Un tripot légal sous le ministère de l’Intérieur
Pour se former, le personnel utilise même un espace plutôt original : un tripot aménagé dans les sous-sols du ministère de l’Intérieur place Beauvau : « Il y a des tapis de jeux ou encore des machines à sous pour s’exercer. C’est là que se forme à la tricherie le personnel, mais aussi certains magistrats évoluant dans ce milieu. C’est le seul tripot de France autorisé », précise Stéphane Piallat.

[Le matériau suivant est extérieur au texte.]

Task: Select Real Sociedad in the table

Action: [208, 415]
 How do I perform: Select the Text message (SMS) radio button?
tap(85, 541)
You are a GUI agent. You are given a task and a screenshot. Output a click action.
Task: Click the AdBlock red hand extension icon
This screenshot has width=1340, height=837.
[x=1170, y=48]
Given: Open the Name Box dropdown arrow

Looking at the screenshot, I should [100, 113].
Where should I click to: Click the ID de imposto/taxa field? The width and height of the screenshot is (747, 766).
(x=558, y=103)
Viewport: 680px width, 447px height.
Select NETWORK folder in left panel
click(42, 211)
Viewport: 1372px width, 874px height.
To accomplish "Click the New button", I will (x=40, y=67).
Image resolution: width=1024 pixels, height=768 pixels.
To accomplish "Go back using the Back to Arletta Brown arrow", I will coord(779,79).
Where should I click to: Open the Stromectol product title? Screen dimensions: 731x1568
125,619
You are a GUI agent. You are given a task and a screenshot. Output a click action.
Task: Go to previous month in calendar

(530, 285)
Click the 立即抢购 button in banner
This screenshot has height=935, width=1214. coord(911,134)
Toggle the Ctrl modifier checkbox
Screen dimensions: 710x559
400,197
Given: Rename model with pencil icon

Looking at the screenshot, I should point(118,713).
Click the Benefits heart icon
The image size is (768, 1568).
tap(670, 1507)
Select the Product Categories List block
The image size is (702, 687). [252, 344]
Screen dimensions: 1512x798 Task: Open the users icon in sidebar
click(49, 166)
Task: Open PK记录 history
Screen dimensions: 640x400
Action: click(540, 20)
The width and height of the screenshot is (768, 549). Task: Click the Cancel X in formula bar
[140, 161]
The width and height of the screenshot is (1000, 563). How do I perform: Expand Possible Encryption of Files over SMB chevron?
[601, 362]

Des affaires plus communes
À côté de ces tripots clandestins et des tentatives de triche élaborées, il y a aussi toutes ces affaires communes que doivent traiter les enquêteurs :
« Le monde du jeu, c’est un monde avec des histoires qui sortent de l’ordinaire. Nous avons eu une femme sous curatelle s’étant fait voler un ticket gagnant à 500 000 euros par un voisin de comptoir. Une autre fois, un homme a perdu aux machines à sous. Il fait trois pas pour quitter le casino, puis se retourne et fracasse la machine avec un tabouret en hurlant. Il y a aussi l’individu aisé financièrement qui va voler quelques jetons à son voisin ».
Objectif Jeux Olympiques
De la même manière que d’autres services et tribunaux, l’horizon proche du service, c’est la Coupe du monde de rugby et les Jeux Olympiques, avec une augmentation possible des paris illégaux : « La Coupe du monde de rugby va être une sorte de round d’observation, mais pour les Jeux Olympiques, nous allons développer le traitement de l’information en langue étrangère. Une coopération internationale sous l’égide d’Interpol va aussi avoir lieu prochainement ».